There is something particularly endearing about Anthony on the days that he appears to be agog – his eyes wide and staring into space, or just past my left ear (because I usually sit on his right). It’s a look of such bewildered blankness that it makes my chest tighten with sympathy for whatever he is feeling behind those huge, unreadable eyes.
Today was one of those staring days in which Anthony also found it difficult to speak and mostly just uttered fractured sounds. Even when a dear friend came to visit, Anthony couldn’t quite rise to the occasion of coherent speech and did a lot of ‘d-d-d-d’-ing, finally giving up and sighing resignedly.
I remember one day, months ago, when Anthony’s speech had begun to slip and slide into slurring, he gave a little gasp of frustration with himself but still managed to get a single sentence out” “I can’t talk.” I hugged him and reassured him that it was okay because I could read his mind. This seemed to reassure him so, on days like today, I remind him of my mind-reading abilities!
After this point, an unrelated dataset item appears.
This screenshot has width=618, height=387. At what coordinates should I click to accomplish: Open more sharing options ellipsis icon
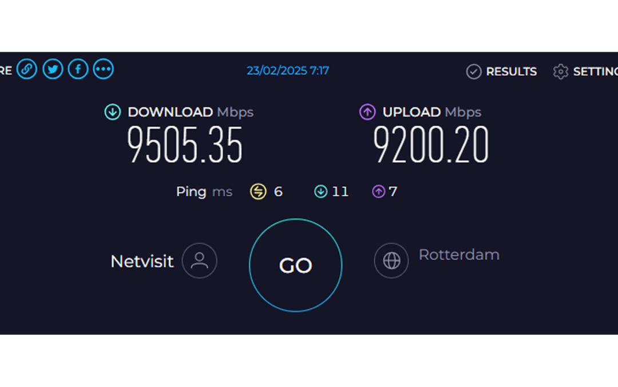(x=104, y=69)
It still seems like a remarkable coincidence that I would concentrate all of my energies, as a university student, so many years ago, on dementia (before it became Dementia), and well before I married the man who would one day succumb to the strangeness of this disease. The fact that there is now so much more attention paid to Dementia, and that I can be a part of raising awareness, is a wonderful thing and I am especially glad to be involved as a volunteer.
I’ve begun to write an article on Dementia care that I will be submitting to a journal that has published my work before. It’s an article that attempts to put a positive spin on Dementia and on the nursing home placement decision. I hope to interview various staff, residents, relatives and professionals from a variety of contexts and organisations – anonymously of course – in order to put together a series of personal stories that reflect the reality of this situation’s many facets.
It is now a few hours since I left the nursing home and I am, as usual, sun-downing too! Is Anthony okay? Warm enough? Too warm? Happy? Upset? Confused?
Agog?
Will he know how much I miss him?
God bless your family Julie.
It is a very stressful time…. but we know we have to be there. I remember those question with my Mother when the first signs came that she couldn’t remember the right words to say and would just sigh and eventually just stopped trying, and then couldn’t at all…
When I sometimes would question God, about wondering so much about her feeling sad and very alone when we couldn’t be with her and not being able to communicate… He gave me a peace and said ‘she was never alone’…… . Thinking of you Julie Diane
Of course he will. Good luck with your article, no one can express the problems as you can.
some research was published here in the UK this week that states that death certificates are recording dementia as the no.1 cause of death overtaking heart disease. What is happening in our lives to bring this about? food, water, social conditions etc. wishing that you don’t feel quite so alone Julie
*HUGS* I love the humanity you bring to dementia Jules. It’s not just an intriguing disease with interesting facts and stats and observations. It has real live human beings in it; some who are frustrated that they can’t talk and others who love the ones who can’t talk. I hope you share your article here when it is finished Julie. ❤
Diana xo
Thanks Diana!
Oh, as much as you can guess his thoughts, I know there’s so much more you want to know. It’s interesting that “agog” also means anxious. It seems to me that all of this leads to anxiety. Your anticipatory grief continues to exhaust you, but your writing is inspirational and love surrounds you. So many people wish they could hug you right now – and I am one of them!
No matter how severe the dementia is in a person, I have always (and always will) believe that there is that part of them that is locked securely in place. I believe ANthony knows you love him, I believe he feels that love and devotion, and assuring him that you love him, he hears it. He knows it. I just believe this to be true.
Somewhere inside he will know, dementia is such a horrible condition that effects so many people.
It’s great the way you can put your grief and frustration into something good and useful like your books and articles. You are an inspiration to many! Hugs to you and yours.
Your article will prove very helpful to many people, Julie. Only those closest to Dementia patients can have any inkling of what it is like.
I also wonder what goes on in Anthony’s mind on those days when he can’t talk? Does he have a whole conversation wrapped up ready to share with you? Is he thinking clearly inside? Or is there a stillness (like meditation) when the mind has no mind? No thought?
Good luck with your article! You’ll bring a unique perspective to it, as well as SO much information.